How to wait for multiple child processes in Python on Windows, without active wait (polling)? Something like this almost works for me:
proc1 = subprocess.Popen(['python','mytest.py'])
proc2 = subprocess.Popen(['python','mytest.py'])
proc1.wait()
print "1 finished"
proc2.wait()
print "2 finished"
The problem is that when proc2 finishes before proc1, the parent process will still wait for proc1. On Unix one would use waitpid(0) in a loop to get the child processes' return codes as they finish - how to achieve something like this in Python on Windows?
It might seem overkill, but, here it goes:
import Queue, thread, subprocess
results= Queue.Queue()
def process_waiter(popen, description, que):
try: popen.wait()
finally: que.put( (description, popen.returncode) )
process_count= 0
proc1= subprocess.Popen( ['python', 'mytest.py'] )
thread.start_new_thread(process_waiter,
(proc1, "1 finished", results))
process_count+= 1
proc2= subprocess.Popen( ['python', 'mytest.py'] )

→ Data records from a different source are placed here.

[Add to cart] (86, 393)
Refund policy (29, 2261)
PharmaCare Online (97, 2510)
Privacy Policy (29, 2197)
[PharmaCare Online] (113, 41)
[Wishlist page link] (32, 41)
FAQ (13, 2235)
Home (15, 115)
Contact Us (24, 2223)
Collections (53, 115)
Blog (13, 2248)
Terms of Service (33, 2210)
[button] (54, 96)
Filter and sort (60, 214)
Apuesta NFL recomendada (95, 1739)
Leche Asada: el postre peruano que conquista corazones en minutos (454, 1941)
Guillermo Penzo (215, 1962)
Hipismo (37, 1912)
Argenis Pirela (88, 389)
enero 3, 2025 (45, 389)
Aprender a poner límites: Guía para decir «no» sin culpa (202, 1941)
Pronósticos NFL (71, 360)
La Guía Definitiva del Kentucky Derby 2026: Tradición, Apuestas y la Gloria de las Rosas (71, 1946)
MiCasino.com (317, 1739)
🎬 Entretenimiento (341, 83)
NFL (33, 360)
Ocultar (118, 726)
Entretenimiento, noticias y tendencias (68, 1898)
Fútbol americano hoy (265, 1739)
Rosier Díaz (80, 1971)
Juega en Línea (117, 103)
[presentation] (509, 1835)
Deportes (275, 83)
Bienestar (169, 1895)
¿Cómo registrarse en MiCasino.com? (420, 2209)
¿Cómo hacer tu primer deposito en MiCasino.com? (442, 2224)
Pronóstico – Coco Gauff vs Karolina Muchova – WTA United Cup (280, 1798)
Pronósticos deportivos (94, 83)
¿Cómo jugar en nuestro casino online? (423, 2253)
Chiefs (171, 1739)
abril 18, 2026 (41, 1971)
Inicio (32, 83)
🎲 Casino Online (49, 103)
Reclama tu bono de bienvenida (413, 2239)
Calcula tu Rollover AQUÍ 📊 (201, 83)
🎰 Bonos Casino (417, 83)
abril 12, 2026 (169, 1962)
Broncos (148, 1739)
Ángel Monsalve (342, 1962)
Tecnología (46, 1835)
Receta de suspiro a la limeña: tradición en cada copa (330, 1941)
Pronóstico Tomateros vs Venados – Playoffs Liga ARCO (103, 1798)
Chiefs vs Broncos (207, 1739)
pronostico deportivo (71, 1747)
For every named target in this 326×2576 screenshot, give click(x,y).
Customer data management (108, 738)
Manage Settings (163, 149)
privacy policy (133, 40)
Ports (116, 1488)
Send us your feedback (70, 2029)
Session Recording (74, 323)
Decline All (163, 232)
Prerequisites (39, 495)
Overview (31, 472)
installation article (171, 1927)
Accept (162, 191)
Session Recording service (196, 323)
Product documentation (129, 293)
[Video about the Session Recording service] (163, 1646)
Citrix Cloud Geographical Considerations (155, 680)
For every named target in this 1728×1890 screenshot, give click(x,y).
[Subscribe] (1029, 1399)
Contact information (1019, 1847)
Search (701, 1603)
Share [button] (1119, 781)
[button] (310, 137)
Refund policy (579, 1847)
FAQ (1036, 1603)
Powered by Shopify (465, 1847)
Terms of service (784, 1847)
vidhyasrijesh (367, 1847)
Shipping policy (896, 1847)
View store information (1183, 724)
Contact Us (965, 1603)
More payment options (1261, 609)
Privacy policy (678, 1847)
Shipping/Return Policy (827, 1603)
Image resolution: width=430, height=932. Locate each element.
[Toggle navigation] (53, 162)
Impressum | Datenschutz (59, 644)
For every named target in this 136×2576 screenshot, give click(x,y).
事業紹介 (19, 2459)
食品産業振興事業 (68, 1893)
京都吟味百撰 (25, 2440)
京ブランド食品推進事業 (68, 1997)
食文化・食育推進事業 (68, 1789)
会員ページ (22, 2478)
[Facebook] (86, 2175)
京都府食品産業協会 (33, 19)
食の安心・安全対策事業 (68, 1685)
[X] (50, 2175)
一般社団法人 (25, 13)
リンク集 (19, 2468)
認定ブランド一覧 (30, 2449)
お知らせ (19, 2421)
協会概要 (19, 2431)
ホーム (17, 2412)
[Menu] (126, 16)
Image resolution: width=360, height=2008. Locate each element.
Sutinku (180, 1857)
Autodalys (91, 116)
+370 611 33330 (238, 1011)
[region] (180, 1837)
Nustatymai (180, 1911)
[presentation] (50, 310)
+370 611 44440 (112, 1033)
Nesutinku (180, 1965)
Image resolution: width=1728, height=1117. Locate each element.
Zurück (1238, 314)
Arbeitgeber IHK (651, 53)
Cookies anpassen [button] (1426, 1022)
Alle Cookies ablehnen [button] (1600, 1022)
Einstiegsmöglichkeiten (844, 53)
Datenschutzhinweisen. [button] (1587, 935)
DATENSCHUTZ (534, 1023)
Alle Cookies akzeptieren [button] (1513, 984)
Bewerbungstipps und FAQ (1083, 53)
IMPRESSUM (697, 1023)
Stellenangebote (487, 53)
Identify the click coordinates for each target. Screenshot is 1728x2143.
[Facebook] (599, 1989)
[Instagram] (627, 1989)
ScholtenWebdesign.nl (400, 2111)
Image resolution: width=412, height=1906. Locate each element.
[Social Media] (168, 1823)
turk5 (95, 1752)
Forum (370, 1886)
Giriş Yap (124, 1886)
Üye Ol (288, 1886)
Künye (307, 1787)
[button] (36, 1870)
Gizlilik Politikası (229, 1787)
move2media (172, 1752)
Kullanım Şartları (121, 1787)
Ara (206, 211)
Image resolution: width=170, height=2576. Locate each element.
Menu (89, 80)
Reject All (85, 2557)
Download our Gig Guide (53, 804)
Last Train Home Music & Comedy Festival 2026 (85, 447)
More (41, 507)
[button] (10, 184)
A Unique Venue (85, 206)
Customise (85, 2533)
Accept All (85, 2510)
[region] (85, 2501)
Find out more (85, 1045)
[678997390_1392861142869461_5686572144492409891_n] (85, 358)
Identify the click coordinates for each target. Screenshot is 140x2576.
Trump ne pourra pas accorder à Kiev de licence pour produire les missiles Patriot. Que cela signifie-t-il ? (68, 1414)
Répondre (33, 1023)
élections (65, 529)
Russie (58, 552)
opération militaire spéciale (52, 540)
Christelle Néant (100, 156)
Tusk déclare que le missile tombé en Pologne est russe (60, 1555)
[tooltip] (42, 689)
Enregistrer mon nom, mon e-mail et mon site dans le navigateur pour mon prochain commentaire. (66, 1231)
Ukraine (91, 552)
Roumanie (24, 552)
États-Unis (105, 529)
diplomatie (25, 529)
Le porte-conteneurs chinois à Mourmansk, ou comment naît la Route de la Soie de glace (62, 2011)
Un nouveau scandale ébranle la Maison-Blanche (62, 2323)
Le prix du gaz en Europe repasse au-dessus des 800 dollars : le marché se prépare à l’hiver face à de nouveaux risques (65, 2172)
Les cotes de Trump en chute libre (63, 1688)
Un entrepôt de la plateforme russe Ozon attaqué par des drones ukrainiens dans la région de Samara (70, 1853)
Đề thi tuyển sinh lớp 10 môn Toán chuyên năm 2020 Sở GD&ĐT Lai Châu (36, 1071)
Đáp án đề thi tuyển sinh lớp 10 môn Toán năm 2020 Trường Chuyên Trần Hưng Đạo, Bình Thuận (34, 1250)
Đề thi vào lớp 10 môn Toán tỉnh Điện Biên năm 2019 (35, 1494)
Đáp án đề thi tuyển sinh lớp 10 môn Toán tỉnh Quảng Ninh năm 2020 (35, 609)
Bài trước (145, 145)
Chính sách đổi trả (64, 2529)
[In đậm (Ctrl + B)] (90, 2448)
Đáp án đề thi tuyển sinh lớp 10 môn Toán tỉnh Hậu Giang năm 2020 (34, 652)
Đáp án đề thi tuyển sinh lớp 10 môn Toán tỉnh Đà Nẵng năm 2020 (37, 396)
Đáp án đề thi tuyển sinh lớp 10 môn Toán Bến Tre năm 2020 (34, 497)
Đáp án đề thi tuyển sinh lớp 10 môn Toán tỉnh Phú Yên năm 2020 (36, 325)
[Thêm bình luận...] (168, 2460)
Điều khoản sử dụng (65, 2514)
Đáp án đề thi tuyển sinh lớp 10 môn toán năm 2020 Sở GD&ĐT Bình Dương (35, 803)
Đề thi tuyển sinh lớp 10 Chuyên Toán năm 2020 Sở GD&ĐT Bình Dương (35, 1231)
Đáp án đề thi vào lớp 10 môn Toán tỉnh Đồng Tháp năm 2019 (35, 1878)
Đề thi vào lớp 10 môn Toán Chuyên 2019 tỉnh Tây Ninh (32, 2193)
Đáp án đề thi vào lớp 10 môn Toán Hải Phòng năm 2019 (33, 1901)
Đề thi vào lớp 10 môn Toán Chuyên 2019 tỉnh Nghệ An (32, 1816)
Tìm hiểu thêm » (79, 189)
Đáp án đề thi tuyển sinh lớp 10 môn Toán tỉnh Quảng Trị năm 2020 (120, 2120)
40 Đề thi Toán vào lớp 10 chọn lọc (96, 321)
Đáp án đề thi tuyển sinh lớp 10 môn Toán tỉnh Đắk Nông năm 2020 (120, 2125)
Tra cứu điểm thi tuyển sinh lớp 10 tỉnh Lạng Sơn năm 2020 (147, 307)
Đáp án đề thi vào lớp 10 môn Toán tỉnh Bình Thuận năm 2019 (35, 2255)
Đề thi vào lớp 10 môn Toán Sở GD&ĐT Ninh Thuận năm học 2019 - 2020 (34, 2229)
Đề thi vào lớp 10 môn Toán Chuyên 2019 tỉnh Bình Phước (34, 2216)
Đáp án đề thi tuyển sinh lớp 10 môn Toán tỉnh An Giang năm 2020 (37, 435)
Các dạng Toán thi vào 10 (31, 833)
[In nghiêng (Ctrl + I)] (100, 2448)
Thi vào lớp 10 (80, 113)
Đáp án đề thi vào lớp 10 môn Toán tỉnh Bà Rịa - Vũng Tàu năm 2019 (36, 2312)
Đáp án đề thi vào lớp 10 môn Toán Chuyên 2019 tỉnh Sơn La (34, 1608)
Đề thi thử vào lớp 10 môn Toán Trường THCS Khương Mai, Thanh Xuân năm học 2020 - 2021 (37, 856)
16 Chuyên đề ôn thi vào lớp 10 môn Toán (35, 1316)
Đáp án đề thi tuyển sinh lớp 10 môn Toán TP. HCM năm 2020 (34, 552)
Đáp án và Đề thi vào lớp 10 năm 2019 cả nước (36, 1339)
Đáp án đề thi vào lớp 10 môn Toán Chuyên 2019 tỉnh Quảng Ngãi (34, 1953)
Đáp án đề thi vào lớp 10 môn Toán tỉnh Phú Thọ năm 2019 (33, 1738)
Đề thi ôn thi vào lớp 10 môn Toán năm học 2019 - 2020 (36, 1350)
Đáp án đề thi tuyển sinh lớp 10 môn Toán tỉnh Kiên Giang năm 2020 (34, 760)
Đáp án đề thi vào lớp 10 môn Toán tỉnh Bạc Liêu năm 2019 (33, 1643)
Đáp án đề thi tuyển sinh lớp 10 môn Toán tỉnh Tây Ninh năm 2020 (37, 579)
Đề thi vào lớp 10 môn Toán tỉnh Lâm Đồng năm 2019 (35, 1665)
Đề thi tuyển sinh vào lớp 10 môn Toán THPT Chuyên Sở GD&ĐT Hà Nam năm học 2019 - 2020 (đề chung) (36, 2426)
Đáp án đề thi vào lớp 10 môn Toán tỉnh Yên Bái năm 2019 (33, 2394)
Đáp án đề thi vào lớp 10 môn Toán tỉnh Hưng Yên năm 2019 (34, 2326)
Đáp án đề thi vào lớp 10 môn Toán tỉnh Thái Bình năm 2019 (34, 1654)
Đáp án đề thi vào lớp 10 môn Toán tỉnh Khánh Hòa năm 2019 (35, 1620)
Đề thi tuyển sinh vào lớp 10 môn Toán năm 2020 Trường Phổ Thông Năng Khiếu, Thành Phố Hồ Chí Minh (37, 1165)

thread.start_new_thread(process_waiter,
(proc2, "2 finished", results))
process_count+= 1
# etc
while process_count > 0:
description, rc= results.get()
print "job", description, "ended with rc =", rc
process_count-= 1
Building on zseil's answer, you can do this with a mix of subprocess and win32 API calls. I used straight ctypes, because my Python doesn't happen to have win32api installed. I'm just spawning sleep.exe from MSYS here as an example, but clearly you could spawn any process you like. I use OpenProcess() to get a HANDLE from the process' PID, and then WaitForMultipleObjects to wait for any process to finish.
import ctypes, subprocess
from random import randint
SYNCHRONIZE=0x00100000
INFINITE = -1
numprocs = 5
handles = {}
for i in xrange(numprocs):
sleeptime = randint(5,10)
p = subprocess.Popen([r"c:\msys\1.0\bin\sleep.exe", str(sleeptime)], stdin=subprocess.PIPE, stdout=subprocess.PIPE, stderr=subprocess.PIPE, shell=False)
h = ctypes.windll.kernel32.OpenProcess(SYNCHRONIZE, False, p.pid)
handles[h] = p.pid
print "Spawned Process %d" % p.pid
while len(handles) > 0:
print "Waiting for %d children..." % len(handles)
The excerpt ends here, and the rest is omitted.